オーストラリア!自由気ままにぐるっとバイク旅

ノベルバユーザー526355

第81話:野生児

12月23日 晴 428キロ
→coles bay→freycinet n.p.(wine glass bay)→bicheno→st.helens→st.columba falls→scottsdae
→launceston→deloraine(YH)
タスマニア東海岸のスワンシーセントとへレンズ間。なぜか、急に、ほんと唐突に海が見たくなってきた。この衝動は、オーストラリア本島深く内地のアウトバックに覚えた感覚だった。ここはタスマニア島。海岸線近くをバイク走行しているので、いずれは海に出るはずだった。それがわかっていても、海をいずれ見れるであろうという発想自体がイヤになり、どうしても今、自主的に見たくてたまらなかった。そうなれば、バイクを降りて、ただひらすら、海を目指し、真東を目指すしかない。

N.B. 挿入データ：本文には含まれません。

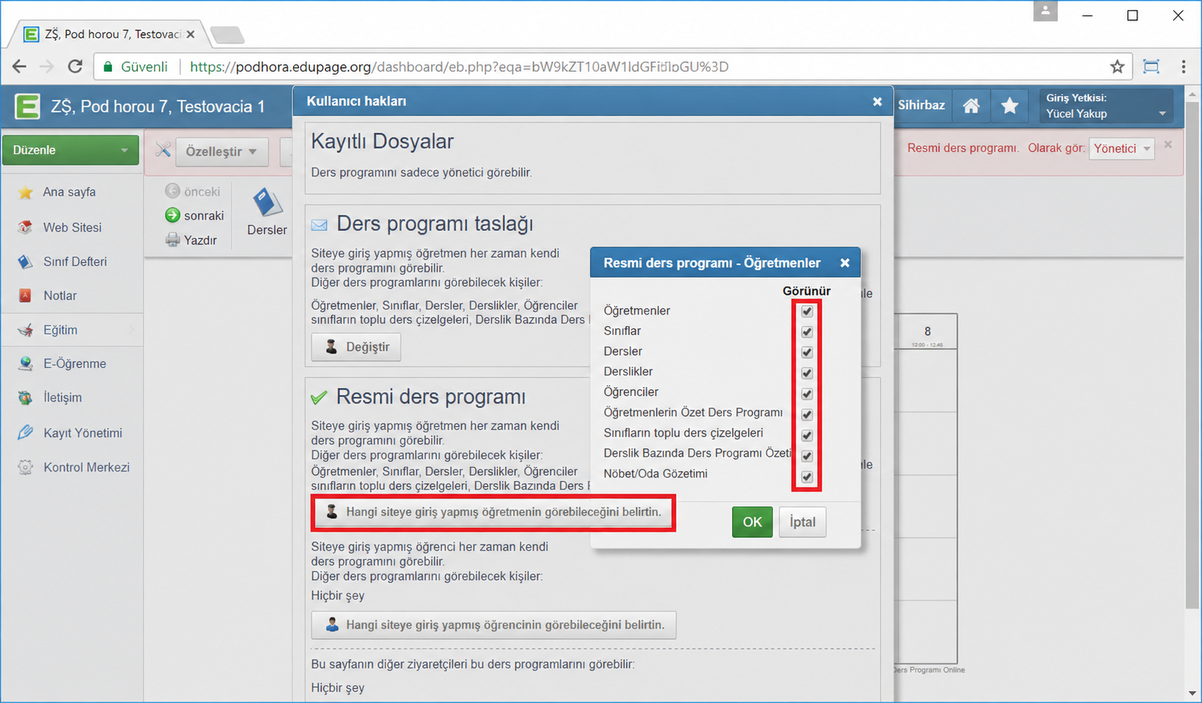Open the Dersler book icon
The height and width of the screenshot is (703, 1202).
[266, 203]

道脇のブッシュ(草むら)に分け入る山道を発見。いざ、ブッシュウォーキングに出発だ。バイクを降り、気の向くまま東の方角へわき道に沿って歩を進めた。オーストラリア本島の内陸地では、例え幹線道路でも人を出会わない、というよりかブッシュ以外にないもないというところがゴマンとあった。そういった人口密度がゼロに等しいようなところでさらに装備も地図もなくわき道を入ることは、迷子イコール死であった。その命がけの経験していた僕にとっては、タスマニアのように幹線道路で車の往来を目にすることができるというだけで、そのわき道に入ることはさほど不安もなく、むしろその不安感をリセットのきくバーシャルなゲーム感覚で楽しむことができた。
目の前の道を行けば、いずれ必ず海岸線にたどり着く。タスマニアなんて、子供のころ遊んだ裏山同然。それでも山道を一人でさまようわけだから、実はそんな舐めきった気持ちでは即死に直結してもおかしくはなかった。とにかく、この頃の僕は、絶対にどうかしていた。人生投げやりになっているわけでもなく、生きていることへの執着みたいなものが全くなく、何事においてもどうにかなるという根拠のない自信、超オプティミスティック、イケイケの真っ只中だった。

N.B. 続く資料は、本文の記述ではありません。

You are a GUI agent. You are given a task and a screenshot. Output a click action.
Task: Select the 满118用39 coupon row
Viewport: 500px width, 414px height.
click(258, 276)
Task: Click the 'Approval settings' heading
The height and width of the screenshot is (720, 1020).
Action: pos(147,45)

水とミューズリー(ドライフルーツや脱穀類をミックスした鳥のえさみたいな食べ物)だけをバックバックに詰め、獣道をとことん歩きに歩いた。考えることは行き着く先の海岸、いやたぶん行き着くであろう海岸。僕は、自分の想像を超えた美しき海岸風景に遭遇することを想像するだけで、無上の喜びを感じた。道というよりか瓦礫の急な登り坂に息切るごとに、生きる喜びを感じた。やっぱ、変だろう。そして行ききった道が例え行き止まりであろうと、また期待ほどの心打つ風景がそこになかろうと、それはそれでなんと思わなかった。なぜから、また別の獣道を探せば、それでいいだけで、それよりも息を切る今の自分を大切にしたかった。
ブッシュの中では、ちょくちょく野性のワラビーを見かけた。腹が減り、ミューズリーをパクついていると、餌欲しさか、それとも仲間だとでも思ったのか、真近くまで寄ってくるワラビーもいた。ミューズリーを少し摘んで投げてやると、地面に落ちたそれをうまそうに貪りつく。さぞかしうまかったのだろう、警戒しながらも、ミューズリーをかかえた僕の手元まで近づいてきた。『お前ばかり食べずに、俺にもくれよ』とばかりに、差し出してきた手に、ミューズリーを載せてやった。それを上手に口元に運び、むしゃむしゃ食べている。その食いっぷりは、悲しいかなまるで自分を見ているようであった。
すると、突然のシャッター音。二人(僕とワラビー)して、音のする方に顔を向ける。すかさず、またシャッターが切られた。目の前に現れたのは、若いカップルだった。男の方が、珍種の動物でも見るように、まだファインダー越しにカメラをぼくに構えていた。連れの女の方は、息を切らせながら、
「びっくり! まさかこんなところで人がいるなんて」
とほざく。
ぼくも、ワラビーと出くわすよりも、人間と出くわす方がびっくりだった。
「ぼくは、野生ではありませんので。」
少し間をおいて、ぼくのジョークにか、それとも僕がしゃべったことにかわからないが、彼らが顔を合わせ笑い出す。
僕は僕で、不覚にもワラビーとエサ(ミューズリー)を分かち合っている姿を見られ、その現像された写真を思うと木っ端恥ずかしくなり、笑い飛ばすしかなかった。